▸ **Texto de origem**
A nossa indústria do entretenimento cinematográfico nacional corre, há muito tempo, atrás do prejuízo, buscando desesperadamente o sucesso de público e de se afirmar como uma empresa rentável e dominante. Com o auxílio hoje do dinheiro público, de algumas leis e muitos editais e principalmente da TV Globo, ela vem conseguindo alguns grandes sucessos individuais sem, no entanto, se afirmar como indústria. Mas não é esse o cinema que eu faço, não estou preocupado em entreter ninguém com novelas pseudorealistas da vida como ela não é. Faço do cinema poesia e da poesia cinema. Se eu e o cinema brasileiro vamos conseguir atingir os nossos objetivos só o futuro dirá.
3 - Recentemente participou de um encontro em Minas onde pode rever alguns amigos. Conte-nos como foi este encontro.
Fui convidado, juntamente com o Andrea Tonnaci, Sylvio Lanna, Eliseu Visconti, Geraldo Veloso, Luis Rosemberg, para exibir alguns dos nossos filmes durante o Festival de Inverno de Ouro Preto. Foi uma semana agradável na belíssima cidade histórica de Minas. Tenho um diário completo desta viagem publicado, com vídeo, fotos e texto, no meu blog: www.kynoma.blogspot.com
4- Neste ano o senhor lançou o filme AMAXON. Como foi a produção e como esta sendo a receptividade do filme onde passa?
Ainda não consegui lançá-lo. Mas tenho feito algumas sessões para convidados e Amaxon tem se comportado bem. De sua produção eu só posso dizer que neste filme não entrou dinheiro nenhum de editais e nem de leis de incentivo. Foi feito com suor e lágrimas. Uma grande epopéia para um artista sexagenário como eu.
5 - Nos anos 70 lançou seu primeiro filme chamado Bandalheira Infernal em 35mm. O Senhor acha importante esta nova tecnologia digital no audiovisual?

▸ **Seu objetivo**
Responda, por favor: segundo a entrevista, durante qual festival foram exibidos os filmes dos convidados? As linhas de dados não têm relação alguma com a entrevista.

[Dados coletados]
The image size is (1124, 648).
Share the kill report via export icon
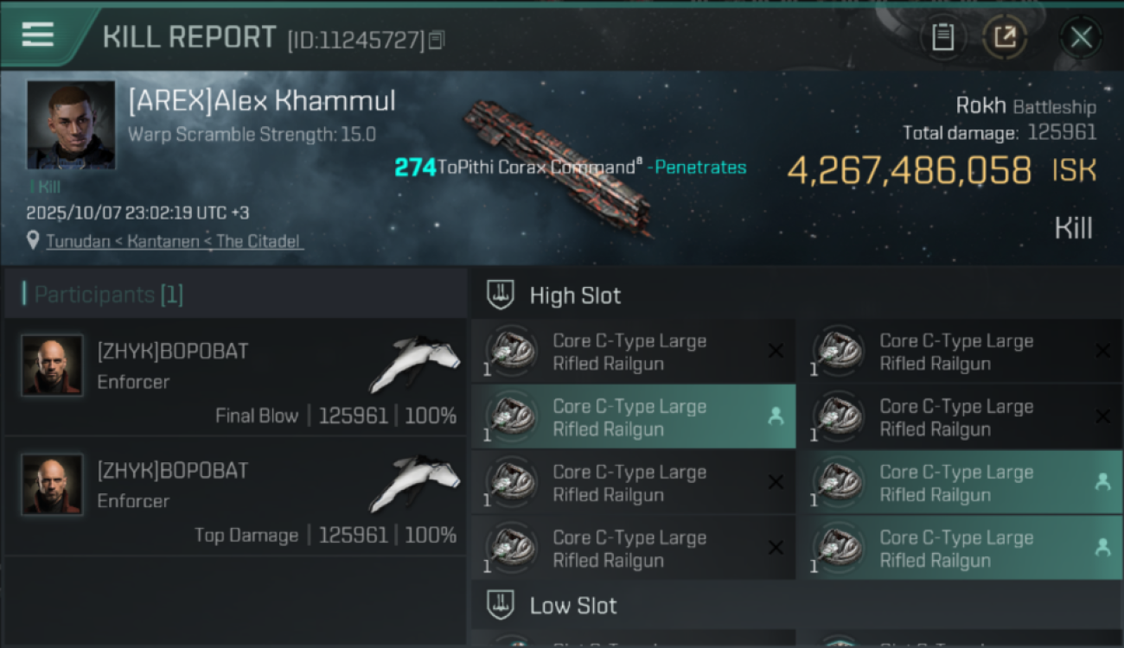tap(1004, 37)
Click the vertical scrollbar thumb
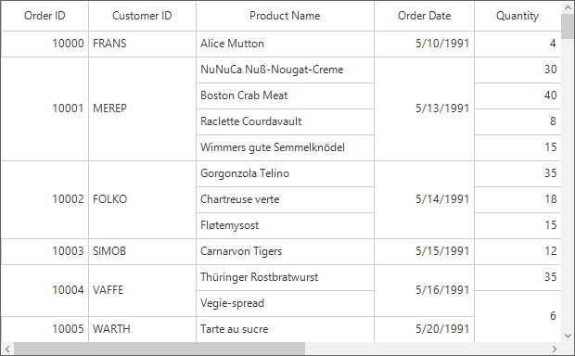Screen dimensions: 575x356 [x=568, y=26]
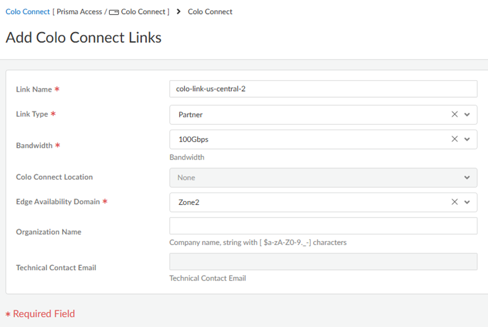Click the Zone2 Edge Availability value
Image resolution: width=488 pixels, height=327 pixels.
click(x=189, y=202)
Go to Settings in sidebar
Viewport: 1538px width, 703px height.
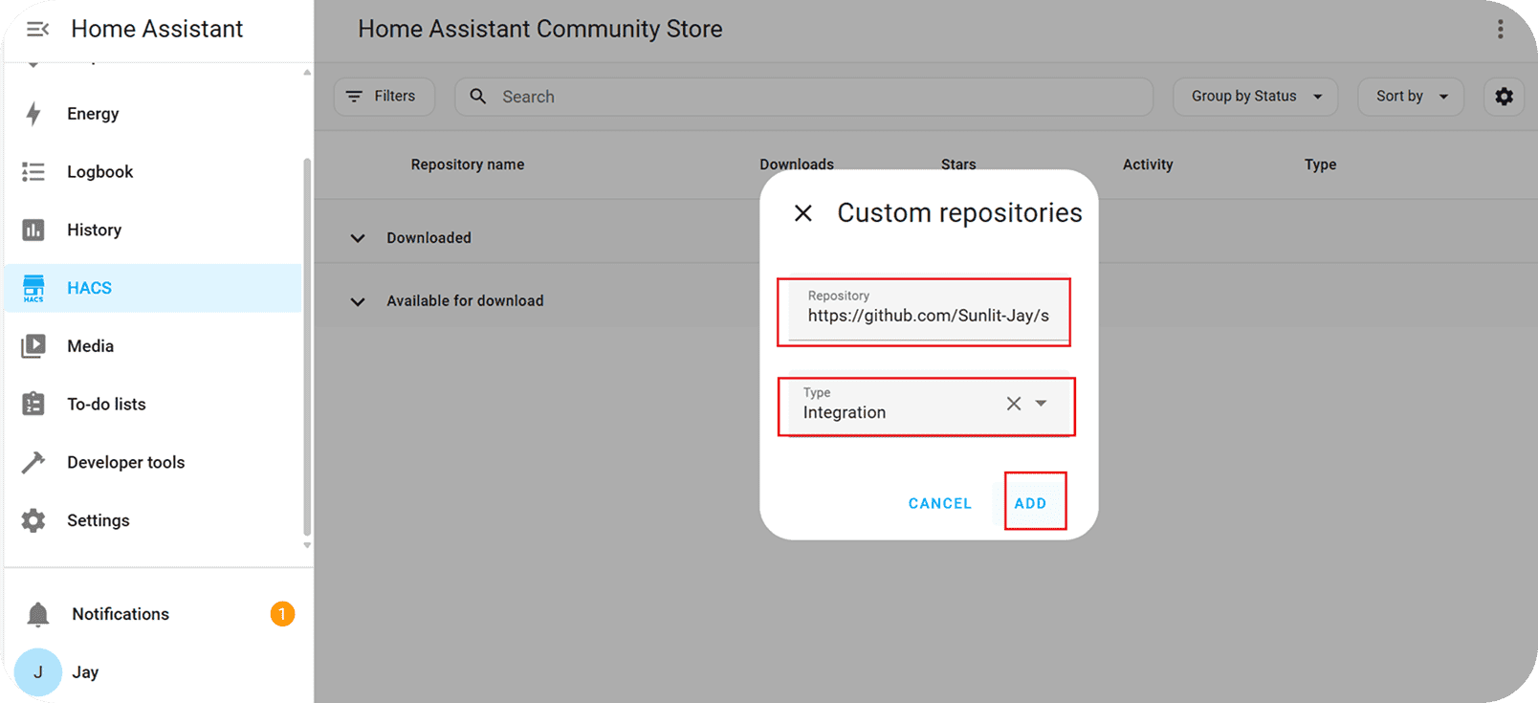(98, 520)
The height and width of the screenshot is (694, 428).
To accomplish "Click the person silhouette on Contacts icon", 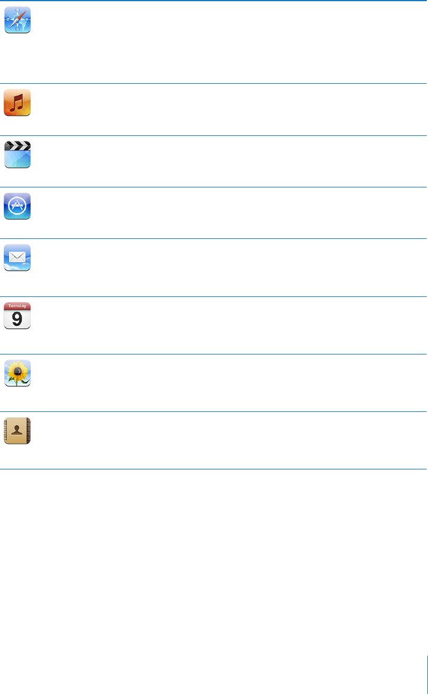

▸ **Resultado do exercício**
Durante o Festival de Inverno de Ouro Preto.